Der Berichtsmonat Februar war geprägt von einem Thema - dem Coronavirus. Nachdem die Märkte und insbesondere auch die Rohstoffmärkte noch positiv in das Jahr 2000 starten konnten, wurden sämtliche Gewinne innerhalb einer Woche wieder abgegeben. Der Goldpreis konnte zunächst noch neue Höchststände erreichen und von der steigenden Unsicherheit an den Märkten profitieren, fiel dann allerdings ebenfalls noch dem finalen Ausverkauf zum Opfer und verlor in der letzten Handelswoche 3,6%. Hauptgrund waren hier in erster Linie Margincalls, welche dazu führten, dass Investoren verkaufen mussten und was bot sich hier besser an als Gold und Goldminen, welche sich noch positiv entwickelten. Wir sehen die aktuelle Situation recht entspannt und vergleichen sie mit den Panikverkäufen rund um SARS in 2002 oder der Schweinegrippe 2009. In beiden Fällen kam es nach der ersten Panik zu einer deutlichen Erholung und die Aktienmärkte notierten 12 Monate später 20% bzw. 35% höher. Wir sehen die aktuelle Situation als herausragende Chance unsere relativ hohe Cashposition abzubauen. Es ist schwer sich gegen schwarze Schwäne abzusichern, allerdings ermöglicht eine hohe Cashposition das Ausnutzen dieser speziellen Gelegenheiten und wir erwarteten, dass insbesondere die Edelmetalle von der gestiegenen Unsicherheit und weiteren Lockerungen der Geldpolitik profitieren werden.

WMP I Resource Income Fund
WKN: A2AT4F ISIN: LU1510784512

Der Teilfonds befindet sich derzeit im Genehmigungsverfahren für die Übertragungung / Migration in den Umbrella des Structured Solutions SICAV. Sofern diese Migration von der CSSF genehmigt wird, sollten Anleger kurz nach Abschluss der Übertragung auf die neue NAV-Berechnung zugreifen können.
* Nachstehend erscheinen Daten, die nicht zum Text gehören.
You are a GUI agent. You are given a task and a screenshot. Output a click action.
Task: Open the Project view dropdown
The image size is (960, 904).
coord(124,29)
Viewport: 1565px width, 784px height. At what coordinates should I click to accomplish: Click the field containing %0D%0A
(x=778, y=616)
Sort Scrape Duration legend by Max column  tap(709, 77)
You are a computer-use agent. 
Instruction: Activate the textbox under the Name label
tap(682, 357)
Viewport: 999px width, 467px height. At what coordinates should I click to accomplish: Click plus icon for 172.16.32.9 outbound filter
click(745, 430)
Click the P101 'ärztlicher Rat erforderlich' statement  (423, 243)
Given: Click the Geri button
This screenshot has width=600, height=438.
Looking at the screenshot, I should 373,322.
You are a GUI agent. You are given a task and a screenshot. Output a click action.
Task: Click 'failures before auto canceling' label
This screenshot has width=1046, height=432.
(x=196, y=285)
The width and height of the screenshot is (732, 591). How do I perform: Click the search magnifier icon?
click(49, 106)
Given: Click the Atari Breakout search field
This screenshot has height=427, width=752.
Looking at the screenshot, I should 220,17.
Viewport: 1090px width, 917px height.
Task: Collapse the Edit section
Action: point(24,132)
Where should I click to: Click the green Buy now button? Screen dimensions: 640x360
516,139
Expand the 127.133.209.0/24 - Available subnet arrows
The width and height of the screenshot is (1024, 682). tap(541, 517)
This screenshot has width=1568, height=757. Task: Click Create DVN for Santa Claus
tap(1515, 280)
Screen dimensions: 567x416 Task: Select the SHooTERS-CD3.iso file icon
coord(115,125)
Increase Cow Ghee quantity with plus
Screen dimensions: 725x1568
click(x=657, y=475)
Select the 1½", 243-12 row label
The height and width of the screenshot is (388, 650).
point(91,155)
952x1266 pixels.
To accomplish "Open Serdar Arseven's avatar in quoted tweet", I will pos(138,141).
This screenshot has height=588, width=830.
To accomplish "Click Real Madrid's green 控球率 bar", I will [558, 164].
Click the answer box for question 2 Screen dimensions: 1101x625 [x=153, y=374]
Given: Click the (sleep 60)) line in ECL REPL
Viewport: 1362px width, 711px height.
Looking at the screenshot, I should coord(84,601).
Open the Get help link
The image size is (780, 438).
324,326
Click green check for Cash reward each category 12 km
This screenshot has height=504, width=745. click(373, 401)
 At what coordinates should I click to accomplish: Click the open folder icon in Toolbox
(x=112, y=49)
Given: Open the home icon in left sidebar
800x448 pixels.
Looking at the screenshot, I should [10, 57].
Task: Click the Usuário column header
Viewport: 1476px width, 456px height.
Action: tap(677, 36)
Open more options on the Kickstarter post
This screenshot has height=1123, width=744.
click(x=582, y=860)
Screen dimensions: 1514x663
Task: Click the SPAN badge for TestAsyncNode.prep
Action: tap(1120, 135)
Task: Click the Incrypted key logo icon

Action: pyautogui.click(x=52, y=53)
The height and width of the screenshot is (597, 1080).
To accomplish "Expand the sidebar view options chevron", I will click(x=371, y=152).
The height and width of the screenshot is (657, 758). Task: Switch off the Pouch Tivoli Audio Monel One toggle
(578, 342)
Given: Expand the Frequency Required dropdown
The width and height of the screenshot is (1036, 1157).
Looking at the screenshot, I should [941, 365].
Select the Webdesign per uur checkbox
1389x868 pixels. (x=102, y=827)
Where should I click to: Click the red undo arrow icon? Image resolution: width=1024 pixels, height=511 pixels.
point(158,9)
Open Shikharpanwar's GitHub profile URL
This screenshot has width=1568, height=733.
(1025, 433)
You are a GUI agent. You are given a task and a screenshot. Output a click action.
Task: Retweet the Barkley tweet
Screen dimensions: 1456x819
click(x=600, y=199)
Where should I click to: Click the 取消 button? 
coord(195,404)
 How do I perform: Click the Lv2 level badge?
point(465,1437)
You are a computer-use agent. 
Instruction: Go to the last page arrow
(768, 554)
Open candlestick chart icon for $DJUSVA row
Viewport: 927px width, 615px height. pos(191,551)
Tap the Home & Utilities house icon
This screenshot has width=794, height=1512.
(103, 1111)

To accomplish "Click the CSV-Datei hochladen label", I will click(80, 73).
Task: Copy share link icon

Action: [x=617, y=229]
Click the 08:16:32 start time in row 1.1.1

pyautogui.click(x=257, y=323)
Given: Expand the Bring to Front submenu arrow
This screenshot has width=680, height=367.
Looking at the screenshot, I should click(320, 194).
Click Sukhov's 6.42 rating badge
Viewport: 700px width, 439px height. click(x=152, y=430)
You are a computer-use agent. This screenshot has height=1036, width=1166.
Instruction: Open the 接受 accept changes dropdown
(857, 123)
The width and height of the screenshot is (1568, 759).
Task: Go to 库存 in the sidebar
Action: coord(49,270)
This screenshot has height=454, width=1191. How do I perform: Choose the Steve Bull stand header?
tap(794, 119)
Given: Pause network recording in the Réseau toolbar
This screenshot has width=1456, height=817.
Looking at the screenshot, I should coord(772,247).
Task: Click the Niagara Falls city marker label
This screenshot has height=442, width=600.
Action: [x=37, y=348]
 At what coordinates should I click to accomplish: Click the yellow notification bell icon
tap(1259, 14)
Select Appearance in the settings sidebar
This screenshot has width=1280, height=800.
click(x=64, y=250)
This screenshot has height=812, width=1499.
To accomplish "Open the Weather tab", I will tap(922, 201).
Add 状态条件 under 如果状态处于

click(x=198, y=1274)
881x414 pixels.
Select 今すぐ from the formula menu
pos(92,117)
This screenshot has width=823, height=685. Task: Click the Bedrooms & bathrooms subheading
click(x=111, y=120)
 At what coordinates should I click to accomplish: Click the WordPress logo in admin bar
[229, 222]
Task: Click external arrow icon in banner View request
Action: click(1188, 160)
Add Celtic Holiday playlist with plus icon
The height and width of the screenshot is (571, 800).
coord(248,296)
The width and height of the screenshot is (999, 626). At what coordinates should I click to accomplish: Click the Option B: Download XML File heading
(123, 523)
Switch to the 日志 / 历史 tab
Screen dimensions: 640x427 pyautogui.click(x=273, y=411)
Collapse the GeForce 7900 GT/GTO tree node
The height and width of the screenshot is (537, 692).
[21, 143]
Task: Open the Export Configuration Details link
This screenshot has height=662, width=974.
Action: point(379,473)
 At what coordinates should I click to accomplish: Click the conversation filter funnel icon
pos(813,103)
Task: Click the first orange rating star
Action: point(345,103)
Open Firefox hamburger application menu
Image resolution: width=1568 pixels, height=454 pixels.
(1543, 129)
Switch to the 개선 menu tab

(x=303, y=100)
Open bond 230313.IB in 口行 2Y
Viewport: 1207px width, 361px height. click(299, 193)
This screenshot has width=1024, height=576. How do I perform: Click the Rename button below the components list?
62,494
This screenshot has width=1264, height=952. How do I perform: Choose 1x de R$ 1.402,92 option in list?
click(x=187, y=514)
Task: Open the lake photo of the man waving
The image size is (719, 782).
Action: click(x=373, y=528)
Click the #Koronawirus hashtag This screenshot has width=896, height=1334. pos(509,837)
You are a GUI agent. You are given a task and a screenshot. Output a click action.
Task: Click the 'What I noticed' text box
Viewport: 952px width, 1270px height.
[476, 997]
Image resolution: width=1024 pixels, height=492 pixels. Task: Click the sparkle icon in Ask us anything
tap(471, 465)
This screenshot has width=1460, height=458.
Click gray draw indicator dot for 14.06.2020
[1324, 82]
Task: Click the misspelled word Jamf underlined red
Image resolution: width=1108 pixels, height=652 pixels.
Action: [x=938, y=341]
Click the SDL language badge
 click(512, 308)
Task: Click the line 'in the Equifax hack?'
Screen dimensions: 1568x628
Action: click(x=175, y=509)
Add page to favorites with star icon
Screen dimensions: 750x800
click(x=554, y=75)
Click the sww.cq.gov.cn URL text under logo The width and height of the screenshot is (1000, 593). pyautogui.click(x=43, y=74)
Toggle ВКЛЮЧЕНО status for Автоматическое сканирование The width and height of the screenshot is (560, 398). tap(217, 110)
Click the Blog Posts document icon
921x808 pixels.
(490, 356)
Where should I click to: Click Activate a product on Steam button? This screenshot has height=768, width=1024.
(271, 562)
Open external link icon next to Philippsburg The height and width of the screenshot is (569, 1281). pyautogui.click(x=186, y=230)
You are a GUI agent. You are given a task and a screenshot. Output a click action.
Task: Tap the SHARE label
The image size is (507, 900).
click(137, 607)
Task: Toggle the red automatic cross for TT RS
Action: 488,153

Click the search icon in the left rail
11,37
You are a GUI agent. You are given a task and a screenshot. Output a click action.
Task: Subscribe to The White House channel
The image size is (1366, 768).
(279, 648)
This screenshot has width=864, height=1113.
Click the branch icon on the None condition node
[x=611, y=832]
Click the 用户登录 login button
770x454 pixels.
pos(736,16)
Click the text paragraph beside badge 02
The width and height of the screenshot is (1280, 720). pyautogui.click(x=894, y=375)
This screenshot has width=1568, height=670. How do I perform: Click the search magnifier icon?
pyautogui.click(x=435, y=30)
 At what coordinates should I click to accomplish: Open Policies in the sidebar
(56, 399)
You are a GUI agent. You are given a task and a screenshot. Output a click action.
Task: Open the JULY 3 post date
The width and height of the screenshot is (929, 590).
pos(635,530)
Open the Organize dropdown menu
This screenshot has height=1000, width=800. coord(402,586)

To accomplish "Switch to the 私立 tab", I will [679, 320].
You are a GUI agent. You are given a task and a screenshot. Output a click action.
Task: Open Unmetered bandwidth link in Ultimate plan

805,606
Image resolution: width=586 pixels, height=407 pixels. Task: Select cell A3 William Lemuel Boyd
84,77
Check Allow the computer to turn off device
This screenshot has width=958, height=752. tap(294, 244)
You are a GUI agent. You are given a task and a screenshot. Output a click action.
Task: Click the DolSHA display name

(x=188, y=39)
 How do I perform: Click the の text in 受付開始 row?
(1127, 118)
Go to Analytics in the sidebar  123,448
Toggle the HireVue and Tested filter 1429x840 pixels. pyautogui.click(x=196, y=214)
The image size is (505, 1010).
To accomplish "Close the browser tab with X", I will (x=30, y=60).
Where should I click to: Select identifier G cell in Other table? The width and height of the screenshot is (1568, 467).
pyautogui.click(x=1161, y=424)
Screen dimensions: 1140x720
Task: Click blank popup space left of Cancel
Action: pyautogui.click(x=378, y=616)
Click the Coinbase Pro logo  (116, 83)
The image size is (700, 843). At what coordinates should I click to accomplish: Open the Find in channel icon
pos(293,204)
Structured Solutions Next Generation Resources Fund
WKN: HAFX4V ISIN: LU0470205575

Der Lithiumsektor konnte sich im Berichtsmonat dem Coronavirus letzten Endes leider nicht entziehen und die allgemeine Panik an den Märkten sorgte auch bei den Lithiumunternehmen für einen Abverkauf. Insbesondere die Auswirkungen des Coronavirus auf die Weltwirtschaft und die Drosselung des Güterverkehrs waren die bestimmenden Faktoren. Wir sehen die Abwärtsbewegungen und Panikverkäufe eher kurz- und mittelfristiger Natur und sehen keine Trendwende hinsichtlich der E-Mobilität. Die Auswirkungen des Virus werden sicherlich in den kommenden beiden Quartalen zu spüren sein, sollten aber einen relativ geringen Einfluss auf die Käufe von Elektroautos haben. Dies wurde uns auch auf der weltgrüßten Rohstoffkonferenz erneut bestätigt. Der Lithiumpreis sollte hierbei einen langfristigen Boden gefunden haben und es bedarf erst höherer Preise über einen längeren Zeitraum um die großen Produzenten neue Projekte zu erschließen. Die weiterhin zweistellig wachsende Nachfrage nach Lithium wird in den kommenden Jahren zu einem massiven Nachfrageüberschuss führen und wir erwarten bereits in diesem Jahr den im Rohstoffbereich so typischen A-ha Effekt, wenn festgestellt wird, dass die Nachfrage bereits mittelfristig nicht mehr bedient werden kann. Wir haben derzeit nicht zuletzt aufgrund weiterer Mittelzuflüsse eine relativ hohe Cashquote von knapp 30% und schwarze Schwäne wie die Panik aufgrund des Coronavirus als gute Gelegenheit nachzukaufen.